Introduction to Web Scraping With Java

Kevin Sahin | 25 November 2024 (updated) | 13 min read

Table of contents

Is there a website from where you'd like to regularly scrape data in a structured fashion, but that site does not offer a standardised API, such as a JSON REST interface yet? Don't fret, web scraping with Java comes to the rescue.

💡 Interested in web scraping with Java? Check out our guide to the best Java web scraping libraries

Welcome to the world of web scraping

Web scraping, or web crawling, refers to the process of fetching and extracting arbitrary data from a website. This involves downloading the site's HTML code, parsing that HTML code, and extracting the desired data from it.

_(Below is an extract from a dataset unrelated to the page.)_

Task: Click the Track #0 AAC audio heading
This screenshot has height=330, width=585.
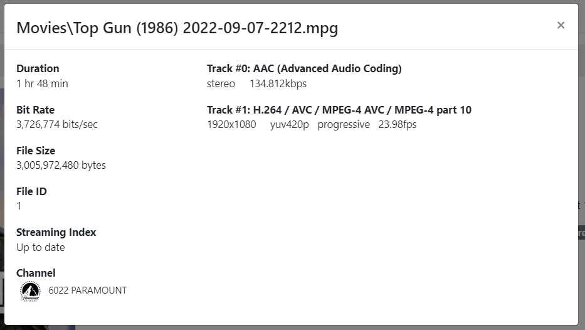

If the aforementioned REST API is not available, scraping typically is the only solution when it comes to collecting information from a site. It is a commonly employed business standard, to obtain data in an automated fashion and can be used for any subject of your choice. For example, to analyse changes in your competitor's pricing scheme, to aggregate the latest stories from different news agencies, or to collect address information for your latest marketing campaign.

Doing essentially what a standard web browser does, there are barely any limits as to what information you can collect and the most tricky part typically is obtaining information from multimedia content (i.e. images, audio, video).

💡 Check out the advanced data extraction features of ScrapingBee and how they can help you to handle even more complex site setups.

In this post, we will walk you through on how to set up a basic web crawler in Java, fetch a site, parse and extract the data, and store everything in a JSON structure.

Prerequisites

As we are going to use Java for our demo project, please make sure you have the following prerequisites in place, before proceeding.

Java 23 SDK
A suitable Java IDE for development (e.g. Intellij IDEA)
If not part of your IDE, Maven for dependency management

Of course, having a basic understanding of Java and the concept of XPath will also speed things up.

Java dependencies

Please make sure to add HtmlUnit as dependency to your pom.xml file:

<dependency>
	<groupId>net.sourceforge.htmlunit</groupId>
	<artifactId>htmlunit</artifactId>
	<version>2.70.0</version>
</dependency>

as well as Jackson's FasterXML

<dependency>
  <groupId>com.fasterxml.jackson.core</groupId>
  <artifactId>jackson-databind</artifactId>
  <version>2.18.0</version>
</dependency>

💡 If you are using Eclipse, it is recommended to set the maximum length of the output in the detail pane (when you click in the variables tab) so that you will receive the entire HTML code of the page.

Let's scrape Craigslist

For our example here, we're going to focus on Craigslist and would like to get a list of all classified ads in New York, selling an iPhone 13.

As Craigslist doesn't expose a public API, our only option is to go the scraping path and extract the data straight from the site. For that, we will fetch the site, collect the names, prices, and images of all items and export it all as a JSON structure.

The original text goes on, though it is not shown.